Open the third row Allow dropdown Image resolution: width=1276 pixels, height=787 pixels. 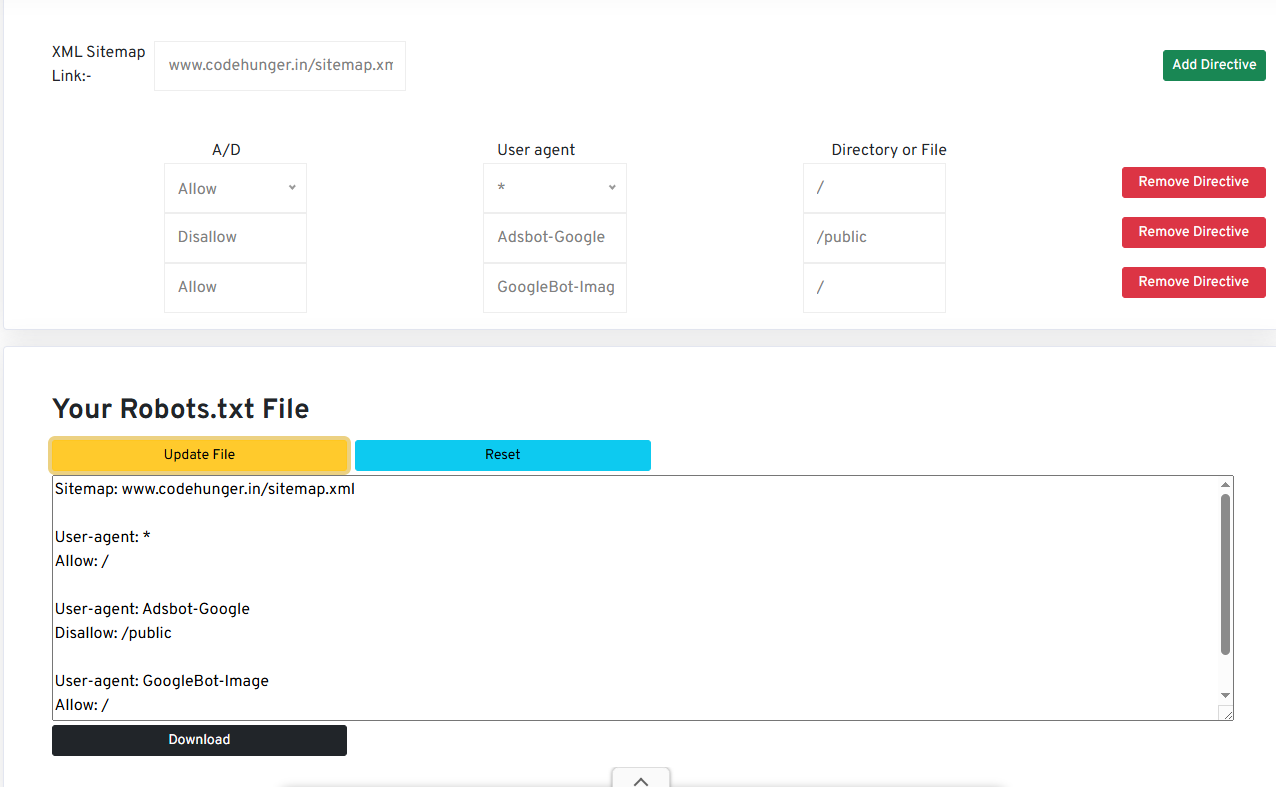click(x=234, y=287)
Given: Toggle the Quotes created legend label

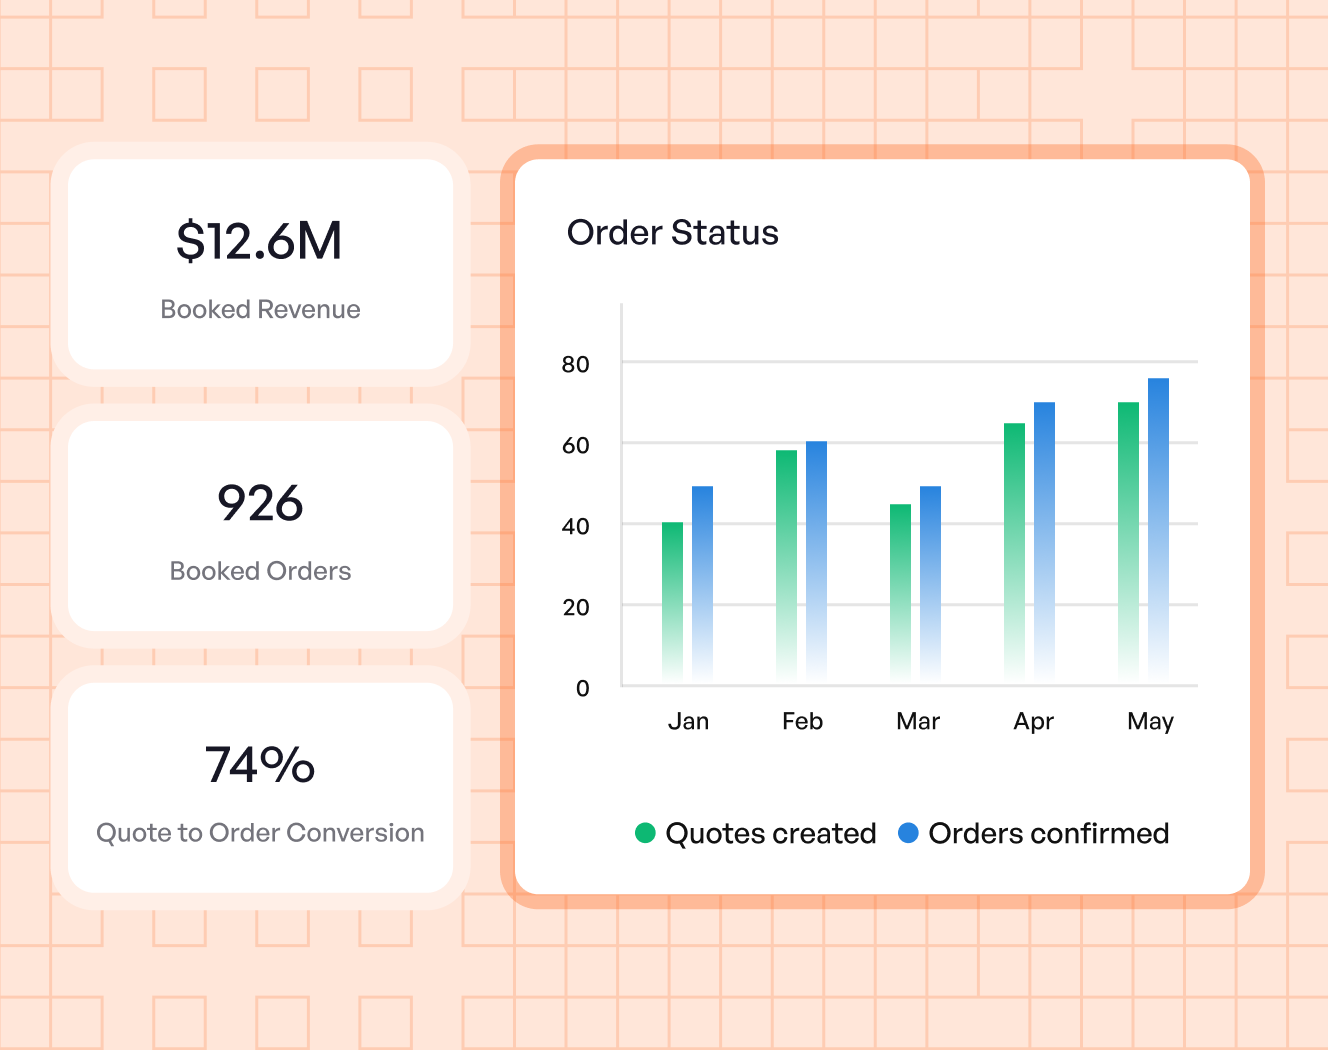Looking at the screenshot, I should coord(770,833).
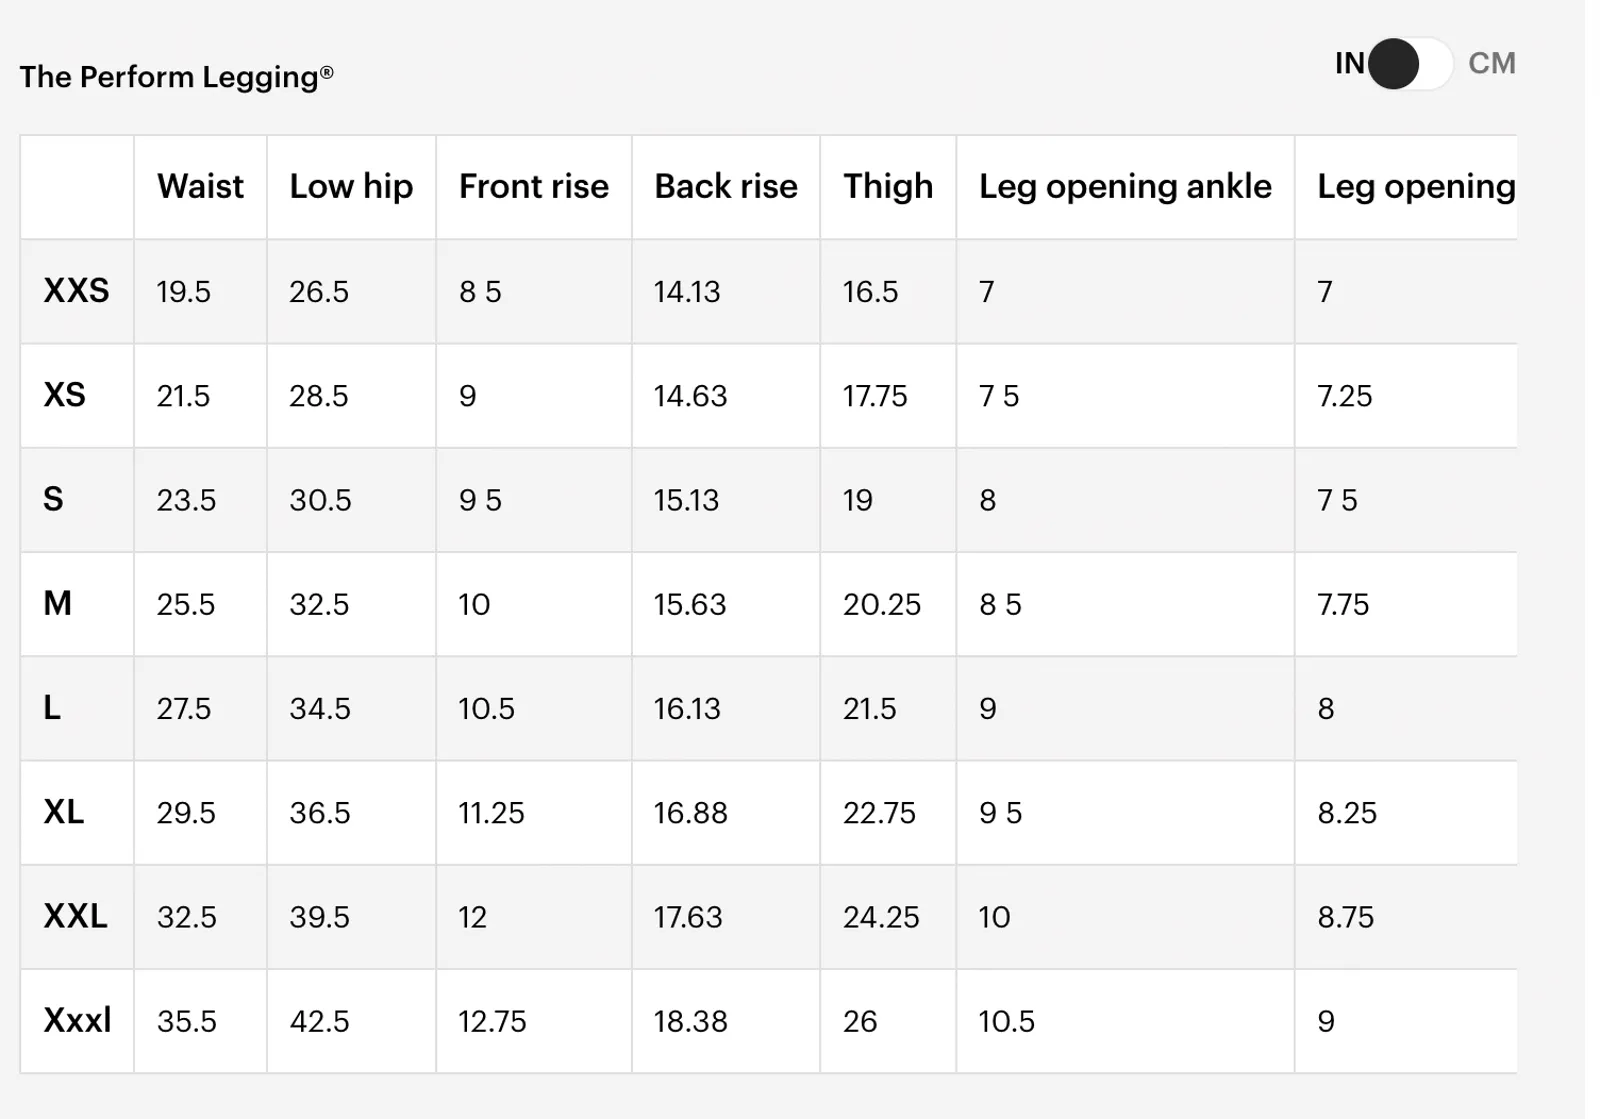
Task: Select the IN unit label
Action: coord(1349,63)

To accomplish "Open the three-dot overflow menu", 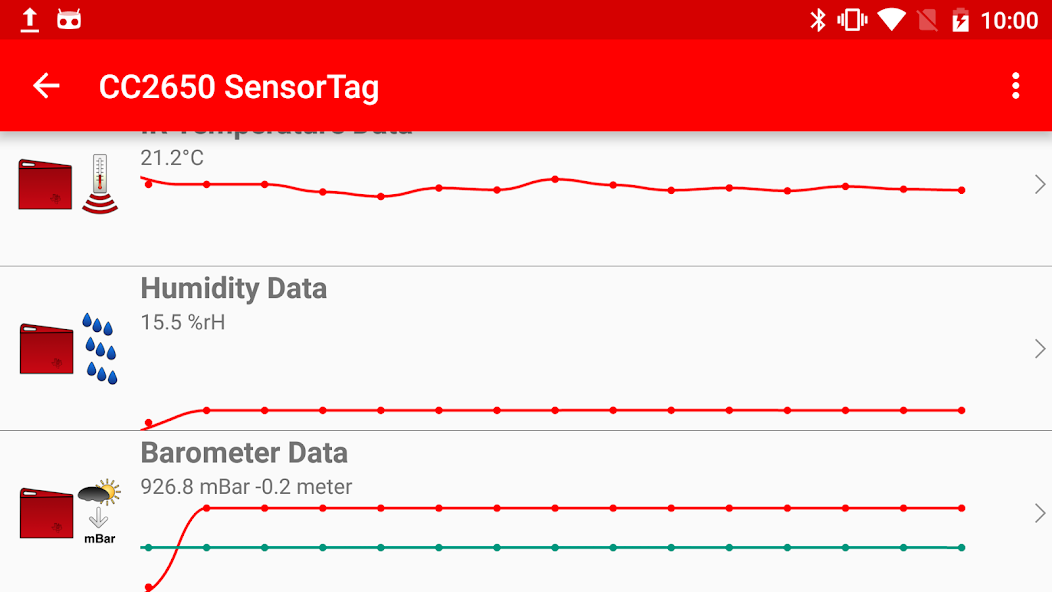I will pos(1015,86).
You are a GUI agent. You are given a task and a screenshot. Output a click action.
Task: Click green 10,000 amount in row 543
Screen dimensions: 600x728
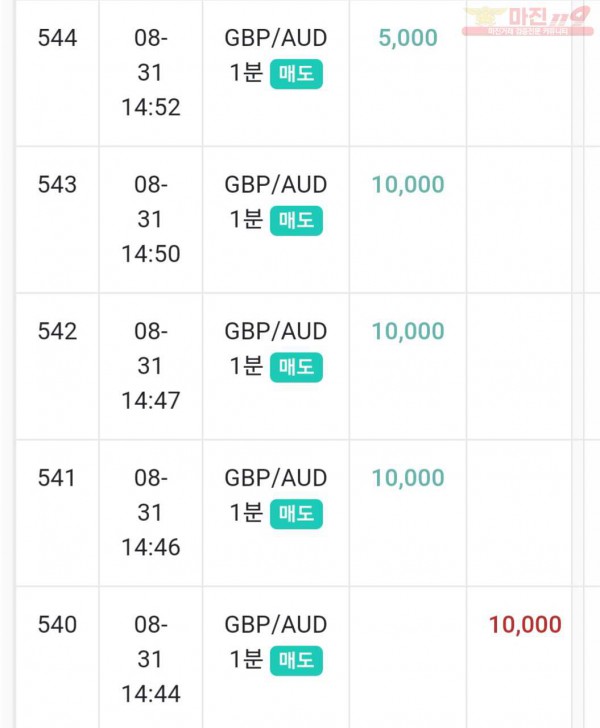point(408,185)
○ ○ ○ ○ ○ ○ ○
What the task asks:
Lines from the one containing "Task: Click green 10,000 amount in row 543" through the final line of the entries above are to be retyped exactly, with every picture left out.

Your solution:
Task: Click green 10,000 amount in row 543
Screen dimensions: 600x728
point(408,185)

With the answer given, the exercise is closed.